Records for the task: Begin

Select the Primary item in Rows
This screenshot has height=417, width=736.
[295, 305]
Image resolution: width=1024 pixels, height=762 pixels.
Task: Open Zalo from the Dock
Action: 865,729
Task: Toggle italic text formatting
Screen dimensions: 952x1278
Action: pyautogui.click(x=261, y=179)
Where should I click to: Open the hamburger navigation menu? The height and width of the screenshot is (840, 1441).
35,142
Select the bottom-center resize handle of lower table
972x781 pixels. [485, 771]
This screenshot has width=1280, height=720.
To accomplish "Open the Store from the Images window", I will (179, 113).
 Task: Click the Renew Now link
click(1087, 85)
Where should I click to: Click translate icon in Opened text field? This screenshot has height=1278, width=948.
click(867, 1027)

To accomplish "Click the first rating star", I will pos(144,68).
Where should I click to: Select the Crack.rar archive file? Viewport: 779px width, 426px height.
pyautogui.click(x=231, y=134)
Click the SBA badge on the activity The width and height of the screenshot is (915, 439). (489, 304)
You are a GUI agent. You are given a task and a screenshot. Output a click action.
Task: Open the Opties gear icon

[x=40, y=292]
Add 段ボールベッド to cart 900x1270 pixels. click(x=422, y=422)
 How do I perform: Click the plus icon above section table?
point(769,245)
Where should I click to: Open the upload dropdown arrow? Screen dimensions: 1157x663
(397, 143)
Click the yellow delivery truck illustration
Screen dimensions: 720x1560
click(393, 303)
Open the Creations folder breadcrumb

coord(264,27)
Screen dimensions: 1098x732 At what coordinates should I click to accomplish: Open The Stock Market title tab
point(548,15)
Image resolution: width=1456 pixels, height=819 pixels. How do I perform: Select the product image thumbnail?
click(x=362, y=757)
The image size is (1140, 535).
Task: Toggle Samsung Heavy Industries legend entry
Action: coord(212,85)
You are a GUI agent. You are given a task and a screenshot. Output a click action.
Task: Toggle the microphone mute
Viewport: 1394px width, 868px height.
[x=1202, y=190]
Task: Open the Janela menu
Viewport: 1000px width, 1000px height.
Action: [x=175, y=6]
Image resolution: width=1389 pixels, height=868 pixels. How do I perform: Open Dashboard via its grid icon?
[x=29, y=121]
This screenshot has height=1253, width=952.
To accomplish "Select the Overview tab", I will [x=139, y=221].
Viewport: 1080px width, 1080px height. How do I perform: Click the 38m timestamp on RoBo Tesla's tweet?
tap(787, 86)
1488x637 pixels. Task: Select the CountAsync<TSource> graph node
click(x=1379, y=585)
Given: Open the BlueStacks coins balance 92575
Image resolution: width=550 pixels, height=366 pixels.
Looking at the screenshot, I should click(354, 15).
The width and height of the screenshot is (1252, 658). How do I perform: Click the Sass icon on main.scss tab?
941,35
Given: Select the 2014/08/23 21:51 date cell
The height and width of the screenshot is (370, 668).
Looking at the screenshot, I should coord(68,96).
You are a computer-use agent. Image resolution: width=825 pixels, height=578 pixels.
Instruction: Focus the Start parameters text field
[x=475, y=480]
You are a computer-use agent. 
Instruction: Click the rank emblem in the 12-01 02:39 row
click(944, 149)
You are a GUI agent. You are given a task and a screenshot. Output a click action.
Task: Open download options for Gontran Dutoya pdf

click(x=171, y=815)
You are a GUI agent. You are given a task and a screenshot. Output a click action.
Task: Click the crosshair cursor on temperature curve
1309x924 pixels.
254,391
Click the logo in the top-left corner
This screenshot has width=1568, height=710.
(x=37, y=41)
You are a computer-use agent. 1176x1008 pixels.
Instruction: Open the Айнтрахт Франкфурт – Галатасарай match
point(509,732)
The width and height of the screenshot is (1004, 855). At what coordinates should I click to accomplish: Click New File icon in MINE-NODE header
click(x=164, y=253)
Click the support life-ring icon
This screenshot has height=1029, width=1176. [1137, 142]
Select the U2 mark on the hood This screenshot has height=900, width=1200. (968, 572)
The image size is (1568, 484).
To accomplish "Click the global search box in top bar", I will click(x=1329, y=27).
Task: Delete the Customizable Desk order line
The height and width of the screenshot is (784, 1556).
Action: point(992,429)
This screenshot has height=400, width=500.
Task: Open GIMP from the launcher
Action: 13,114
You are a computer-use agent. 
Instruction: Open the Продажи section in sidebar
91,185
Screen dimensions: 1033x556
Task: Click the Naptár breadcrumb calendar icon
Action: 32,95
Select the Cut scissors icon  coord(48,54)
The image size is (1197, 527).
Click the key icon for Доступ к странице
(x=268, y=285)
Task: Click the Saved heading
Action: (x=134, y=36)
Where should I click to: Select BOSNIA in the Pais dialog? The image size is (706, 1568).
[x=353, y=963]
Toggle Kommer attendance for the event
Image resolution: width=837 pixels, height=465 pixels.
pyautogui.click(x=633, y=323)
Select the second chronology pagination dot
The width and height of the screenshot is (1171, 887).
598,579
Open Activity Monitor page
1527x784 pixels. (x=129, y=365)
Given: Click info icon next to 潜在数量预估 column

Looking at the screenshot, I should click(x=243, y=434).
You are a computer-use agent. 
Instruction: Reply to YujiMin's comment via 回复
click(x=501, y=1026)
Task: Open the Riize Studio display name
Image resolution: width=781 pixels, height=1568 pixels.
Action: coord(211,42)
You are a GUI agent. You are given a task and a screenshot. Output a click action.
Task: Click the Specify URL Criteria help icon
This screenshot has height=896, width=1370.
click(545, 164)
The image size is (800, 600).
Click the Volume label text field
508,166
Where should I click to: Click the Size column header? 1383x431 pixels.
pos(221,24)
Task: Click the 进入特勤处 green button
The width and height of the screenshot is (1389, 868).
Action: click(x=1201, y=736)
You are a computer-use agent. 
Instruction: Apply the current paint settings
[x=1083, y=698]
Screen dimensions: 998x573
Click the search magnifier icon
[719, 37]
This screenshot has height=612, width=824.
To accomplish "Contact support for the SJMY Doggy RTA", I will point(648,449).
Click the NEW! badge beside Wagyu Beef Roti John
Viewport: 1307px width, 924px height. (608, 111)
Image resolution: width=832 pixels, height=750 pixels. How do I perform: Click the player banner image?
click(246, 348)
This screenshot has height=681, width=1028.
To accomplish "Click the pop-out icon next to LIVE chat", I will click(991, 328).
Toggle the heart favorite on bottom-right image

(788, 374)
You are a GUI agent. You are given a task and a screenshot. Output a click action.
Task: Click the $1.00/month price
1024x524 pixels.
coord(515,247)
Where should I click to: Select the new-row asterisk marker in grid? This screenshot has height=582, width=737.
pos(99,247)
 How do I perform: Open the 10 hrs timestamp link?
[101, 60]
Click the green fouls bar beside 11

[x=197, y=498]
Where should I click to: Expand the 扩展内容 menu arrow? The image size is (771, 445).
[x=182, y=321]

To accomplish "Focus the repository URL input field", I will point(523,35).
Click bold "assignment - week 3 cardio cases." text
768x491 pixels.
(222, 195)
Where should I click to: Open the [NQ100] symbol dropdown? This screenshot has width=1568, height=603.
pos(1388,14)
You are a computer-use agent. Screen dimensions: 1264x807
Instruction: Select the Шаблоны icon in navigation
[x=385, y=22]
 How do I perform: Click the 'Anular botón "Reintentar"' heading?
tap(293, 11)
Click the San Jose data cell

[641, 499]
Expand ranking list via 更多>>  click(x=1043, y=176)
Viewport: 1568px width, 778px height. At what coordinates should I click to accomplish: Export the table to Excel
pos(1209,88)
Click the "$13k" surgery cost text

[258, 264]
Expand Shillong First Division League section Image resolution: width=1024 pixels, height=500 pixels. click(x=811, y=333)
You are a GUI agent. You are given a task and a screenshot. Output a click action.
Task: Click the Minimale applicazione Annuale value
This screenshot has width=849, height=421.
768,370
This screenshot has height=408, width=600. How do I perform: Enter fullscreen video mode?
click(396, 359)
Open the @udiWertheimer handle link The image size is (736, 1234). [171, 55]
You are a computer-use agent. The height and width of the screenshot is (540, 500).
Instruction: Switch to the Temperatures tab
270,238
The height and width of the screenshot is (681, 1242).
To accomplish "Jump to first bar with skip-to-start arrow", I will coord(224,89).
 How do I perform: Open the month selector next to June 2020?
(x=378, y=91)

Records for the task: End

▶ [Assignment]
From the top of the material above, please transcribe each line exactly. Include the line with "Task: Toggle italic text formatting" and end there.

▶ [Expected answer]
Select the Primary item in Rows
This screenshot has height=417, width=736.
[295, 305]
Image resolution: width=1024 pixels, height=762 pixels.
Task: Open Zalo from the Dock
Action: 865,729
Task: Toggle italic text formatting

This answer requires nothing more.